Make sure you don’t get in the way of your fairy tale. Write with your eyes on the central storyline:this incredible thing happened to me. That simple sentence can act as your compass, helping you focus on the through line the reader wants.

A reader wants to care about you. To let your reader know what happened to you, you need context. You need to set things up – establish the landscape in which the story takes place, fill in any backstory – while also remembering the previous tip (more on that soon).

Find the right language. Again, we read memoirs for the experience of what happened to the author. Getting your reader to connect with your voice is a big deal. You have to connect with your true self. Your writing voice—your sense of humor, your strange perspective, your connection to language—should be as distilled, smart, funny, and best as you are.

You want to develop, cultivate, maintain, and prune the language and sentences that will lodge in your reader’s brain, but this doesn’t mean your authorial voice should be so self-conscious or graceful that it distracts from events and plot, shouting look at me, look at me. Your voice may be more minimalist.

For my memoir, I had to work toward a voice that was flexible, emotional, and funny, but that also burned the language and sentences (which could be ornate) to their essence.
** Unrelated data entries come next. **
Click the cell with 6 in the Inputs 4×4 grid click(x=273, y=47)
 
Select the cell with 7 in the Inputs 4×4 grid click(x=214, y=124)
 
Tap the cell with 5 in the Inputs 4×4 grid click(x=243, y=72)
Finding a balance between a specific voice and a compelling reading experience meant a lot of trial and error, listening and rewriting.

Don’t get in your way. Two weeks after my wife died, while I was playing with the toddler and killing time before putting her to bed, I had a freak accident in the lobby of our apartment, shattering my elbow and breaking my hip. When writing the memoir, I could have easily delved into the immediate aftermath: the struggle to get back into our apartment, the paramedics and the ER… If I was writing a streaming series, this would have had a full episode could be. But the larger concern of my memoir is with the little girl’s upbringing.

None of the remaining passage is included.